The data

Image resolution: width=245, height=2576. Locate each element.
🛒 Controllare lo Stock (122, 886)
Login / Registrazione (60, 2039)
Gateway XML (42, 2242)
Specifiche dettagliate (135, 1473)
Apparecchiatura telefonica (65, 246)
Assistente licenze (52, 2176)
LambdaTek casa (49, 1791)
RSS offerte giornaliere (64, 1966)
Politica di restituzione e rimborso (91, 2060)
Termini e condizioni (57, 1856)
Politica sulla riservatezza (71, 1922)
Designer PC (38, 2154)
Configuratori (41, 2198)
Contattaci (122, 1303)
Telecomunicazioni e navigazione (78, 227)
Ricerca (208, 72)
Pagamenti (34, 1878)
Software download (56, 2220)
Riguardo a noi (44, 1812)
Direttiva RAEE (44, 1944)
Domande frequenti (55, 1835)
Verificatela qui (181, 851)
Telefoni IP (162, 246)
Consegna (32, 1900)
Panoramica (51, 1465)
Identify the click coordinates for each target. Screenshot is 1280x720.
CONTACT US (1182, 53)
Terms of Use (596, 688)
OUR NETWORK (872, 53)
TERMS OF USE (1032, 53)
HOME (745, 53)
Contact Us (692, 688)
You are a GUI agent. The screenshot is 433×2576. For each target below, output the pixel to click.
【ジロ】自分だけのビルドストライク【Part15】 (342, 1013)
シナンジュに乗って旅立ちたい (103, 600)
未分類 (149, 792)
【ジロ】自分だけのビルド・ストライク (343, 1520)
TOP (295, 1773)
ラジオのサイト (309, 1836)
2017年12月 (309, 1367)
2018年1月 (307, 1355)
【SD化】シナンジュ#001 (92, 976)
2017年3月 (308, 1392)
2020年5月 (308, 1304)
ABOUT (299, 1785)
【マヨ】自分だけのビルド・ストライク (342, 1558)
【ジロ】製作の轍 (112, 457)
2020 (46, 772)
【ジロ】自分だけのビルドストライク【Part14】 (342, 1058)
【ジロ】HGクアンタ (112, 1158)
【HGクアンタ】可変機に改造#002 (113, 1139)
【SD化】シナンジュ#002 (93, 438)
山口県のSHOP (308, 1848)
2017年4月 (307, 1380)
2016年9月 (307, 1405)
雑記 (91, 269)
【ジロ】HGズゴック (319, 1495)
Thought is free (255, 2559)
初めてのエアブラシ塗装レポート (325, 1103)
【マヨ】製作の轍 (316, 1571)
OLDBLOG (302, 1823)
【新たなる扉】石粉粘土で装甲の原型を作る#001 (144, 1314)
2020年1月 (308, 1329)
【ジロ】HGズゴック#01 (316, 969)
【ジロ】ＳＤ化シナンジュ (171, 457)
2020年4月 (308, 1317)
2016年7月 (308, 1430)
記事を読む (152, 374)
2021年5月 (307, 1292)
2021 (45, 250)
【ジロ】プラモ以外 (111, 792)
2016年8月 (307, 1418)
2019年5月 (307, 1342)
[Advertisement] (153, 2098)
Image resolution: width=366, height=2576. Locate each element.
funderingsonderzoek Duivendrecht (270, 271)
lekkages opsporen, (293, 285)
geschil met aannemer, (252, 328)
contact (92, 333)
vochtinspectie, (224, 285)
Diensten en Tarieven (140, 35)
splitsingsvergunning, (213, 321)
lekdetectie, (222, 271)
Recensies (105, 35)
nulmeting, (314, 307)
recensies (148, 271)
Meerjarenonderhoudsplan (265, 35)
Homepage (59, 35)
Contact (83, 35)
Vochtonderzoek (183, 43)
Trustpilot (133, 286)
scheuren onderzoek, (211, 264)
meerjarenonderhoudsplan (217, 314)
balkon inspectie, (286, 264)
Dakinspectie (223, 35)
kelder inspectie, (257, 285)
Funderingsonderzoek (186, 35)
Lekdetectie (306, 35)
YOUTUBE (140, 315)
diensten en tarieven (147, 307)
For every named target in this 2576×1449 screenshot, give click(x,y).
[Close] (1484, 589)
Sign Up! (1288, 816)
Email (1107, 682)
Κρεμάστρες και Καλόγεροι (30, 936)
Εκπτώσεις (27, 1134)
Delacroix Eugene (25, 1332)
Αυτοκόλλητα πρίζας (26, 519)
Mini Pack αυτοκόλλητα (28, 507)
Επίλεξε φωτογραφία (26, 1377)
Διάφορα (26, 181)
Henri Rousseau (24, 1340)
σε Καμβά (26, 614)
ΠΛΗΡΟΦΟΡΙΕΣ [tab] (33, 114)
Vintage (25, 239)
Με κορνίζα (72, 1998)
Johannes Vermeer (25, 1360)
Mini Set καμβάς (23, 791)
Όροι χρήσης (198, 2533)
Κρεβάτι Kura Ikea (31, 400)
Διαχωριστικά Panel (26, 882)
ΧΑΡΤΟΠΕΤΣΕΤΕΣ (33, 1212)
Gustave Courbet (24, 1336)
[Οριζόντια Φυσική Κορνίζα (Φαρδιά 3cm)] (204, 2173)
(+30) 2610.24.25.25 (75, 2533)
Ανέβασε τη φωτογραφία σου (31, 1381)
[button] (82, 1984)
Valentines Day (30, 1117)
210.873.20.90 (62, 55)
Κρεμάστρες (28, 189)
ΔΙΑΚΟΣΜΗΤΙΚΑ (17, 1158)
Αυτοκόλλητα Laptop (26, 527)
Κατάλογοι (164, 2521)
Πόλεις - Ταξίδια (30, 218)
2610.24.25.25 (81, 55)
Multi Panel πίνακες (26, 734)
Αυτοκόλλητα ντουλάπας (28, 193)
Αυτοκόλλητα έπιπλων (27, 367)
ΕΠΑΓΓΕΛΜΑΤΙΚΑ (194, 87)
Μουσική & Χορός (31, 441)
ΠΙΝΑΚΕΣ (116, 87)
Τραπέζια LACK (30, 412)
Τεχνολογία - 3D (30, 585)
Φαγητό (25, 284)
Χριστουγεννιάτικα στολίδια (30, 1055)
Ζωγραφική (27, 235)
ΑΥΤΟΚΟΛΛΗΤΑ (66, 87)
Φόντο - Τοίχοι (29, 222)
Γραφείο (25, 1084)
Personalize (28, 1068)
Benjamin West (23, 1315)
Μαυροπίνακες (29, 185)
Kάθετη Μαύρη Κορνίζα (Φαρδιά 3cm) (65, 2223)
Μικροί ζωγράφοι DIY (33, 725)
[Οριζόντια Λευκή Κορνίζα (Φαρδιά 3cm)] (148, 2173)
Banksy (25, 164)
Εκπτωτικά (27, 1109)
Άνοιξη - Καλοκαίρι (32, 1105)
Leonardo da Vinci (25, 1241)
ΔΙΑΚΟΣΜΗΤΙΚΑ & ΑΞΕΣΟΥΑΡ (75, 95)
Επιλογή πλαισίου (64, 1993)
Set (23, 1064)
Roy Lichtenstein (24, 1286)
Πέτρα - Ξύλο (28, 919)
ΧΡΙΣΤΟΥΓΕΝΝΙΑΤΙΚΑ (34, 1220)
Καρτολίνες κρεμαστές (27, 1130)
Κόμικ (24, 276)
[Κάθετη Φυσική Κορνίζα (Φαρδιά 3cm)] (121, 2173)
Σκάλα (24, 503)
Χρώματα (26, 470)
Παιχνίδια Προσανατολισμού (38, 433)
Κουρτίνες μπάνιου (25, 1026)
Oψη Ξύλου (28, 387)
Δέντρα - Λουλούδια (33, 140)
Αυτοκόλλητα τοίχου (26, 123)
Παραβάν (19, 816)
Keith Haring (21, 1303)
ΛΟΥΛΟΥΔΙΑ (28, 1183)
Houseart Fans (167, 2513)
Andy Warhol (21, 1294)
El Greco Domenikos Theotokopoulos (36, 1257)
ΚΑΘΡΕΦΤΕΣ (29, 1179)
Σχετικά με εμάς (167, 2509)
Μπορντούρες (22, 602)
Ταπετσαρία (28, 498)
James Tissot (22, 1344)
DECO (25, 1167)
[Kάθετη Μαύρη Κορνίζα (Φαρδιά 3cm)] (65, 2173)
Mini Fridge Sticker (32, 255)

Action item
Repeat precisely the lines of the data starting at the one containing "Roy Lichtenstein (24, 1286)", last line included.

Task answer
Roy Lichtenstein (24, 1286)
Πέτρα - Ξύλο (28, 919)
ΧΡΙΣΤΟΥΓΕΝΝΙΑΤΙΚΑ (34, 1220)
Καρτολίνες κρεμαστές (27, 1130)
Κόμικ (24, 276)
[Κάθετη Φυσική Κορνίζα (Φαρδιά 3cm)] (121, 2173)
Σκάλα (24, 503)
Χρώματα (26, 470)
Παιχνίδια Προσανατολισμού (38, 433)
Κουρτίνες μπάνιου (25, 1026)
Oψη Ξύλου (28, 387)
Δέντρα - Λουλούδια (33, 140)
Αυτοκόλλητα τοίχου (26, 123)
Παραβάν (19, 816)
Keith Haring (21, 1303)
ΛΟΥΛΟΥΔΙΑ (28, 1183)
Houseart Fans (167, 2513)
Andy Warhol (21, 1294)
El Greco Domenikos Theotokopoulos (36, 1257)
ΚΑΘΡΕΦΤΕΣ (29, 1179)
Σχετικά με εμάς (167, 2509)
Μπορντούρες (22, 602)
Ταπετσαρία (28, 498)
James Tissot (22, 1344)
DECO (25, 1167)
[Kάθετη Μαύρη Κορνίζα (Φαρδιά 3cm)] (65, 2173)
Mini Fridge Sticker (32, 255)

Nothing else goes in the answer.